This study aimed to assess whether there is an association between the −697G/C and the −759C/T polymorphisms of the HTR2C gene and olanzapine-induced weight gain. In order to make our study comparable with other studies, we used the criterion of body mass index (BMI) increase ⩾7, ⩾10% and a quantitative analysis with the full range of BMI values (expressed as a % change from baseline values).

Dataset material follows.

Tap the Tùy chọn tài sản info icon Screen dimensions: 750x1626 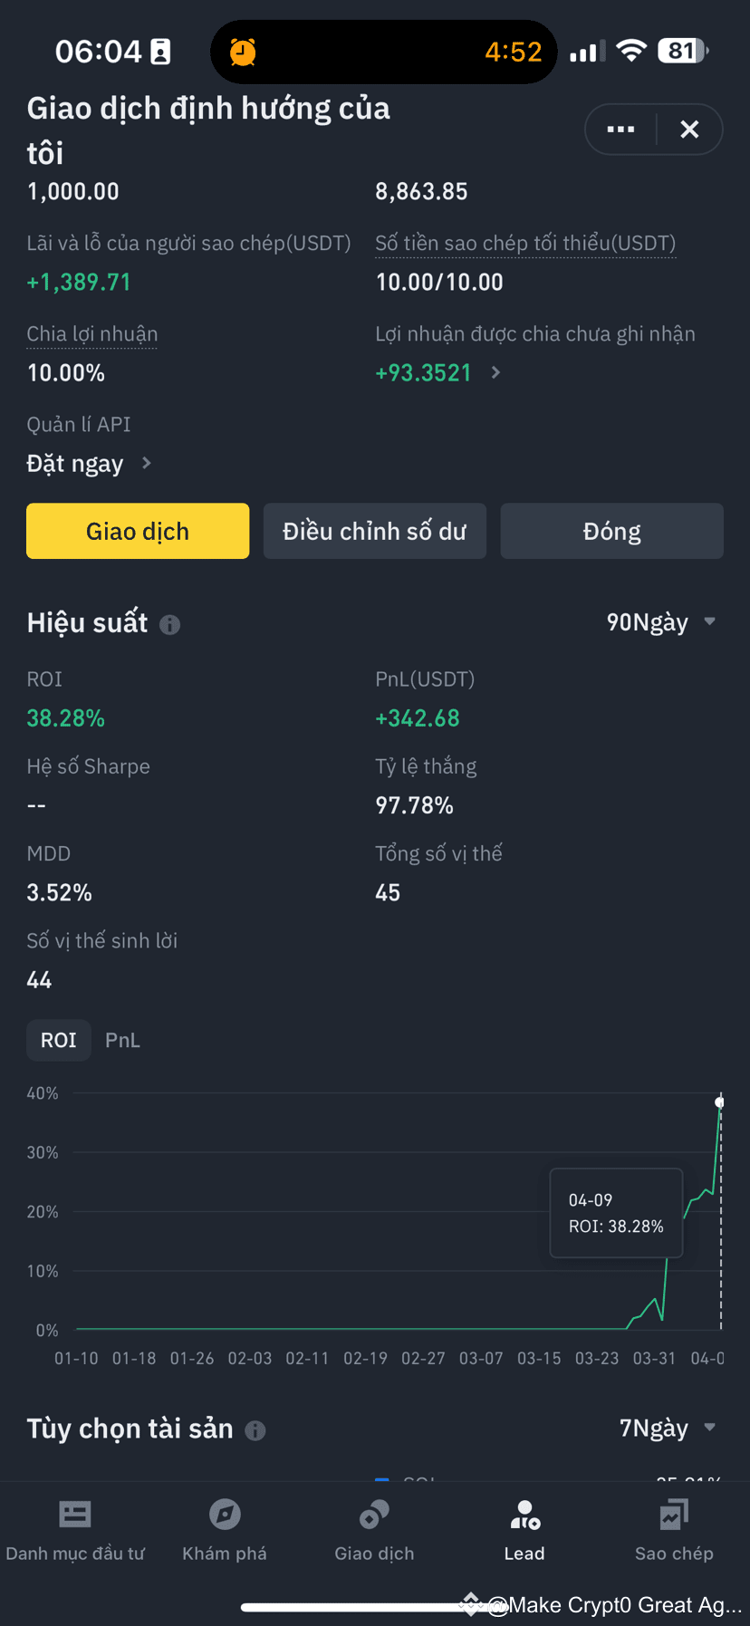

As the HTR2C gene is located on the chromosome X, men are hemizygotic (that is, they have only one allele). In this study, 13/53 (24.5%) men had the −759T and 22/53 (41.5%) had the −697C variant alleles. Women presented with all three genotypes for both polymorphisms and the variant alleles were present both in a heterozygotic and a homozygotic form (−759: CT 14/54 (25.9%) and TT 1/54 (1.8%); −697: GC 19/54 (35.2%) and CC 10/54 (18.5%). The results did not deviate from Hardy–Weinberg equilibrium (P>0.05). The linkage disequilibrium values for the two polymorphisms were: D′=1.0, r2=0.32 (Haploview 4.1 Broad Institute, Boston, MA, USA).
In the analysis, we used an approach on the basis of the presence of the variant alleles thought to be protective against weight gain.
Demographic characteristics of patients according to the presence/absence of variant alleles (−759T, −697C) and haplotypes are shown in Table 1. We did not observe any significant difference in age, age at onset, pre-olanzapine treatment duration in earlier treated patients, baseline weight, baseline BMI and baseline psychopathology (PANSS scale, Positive and Negative Syndrome Scale) between these genotype variant groups.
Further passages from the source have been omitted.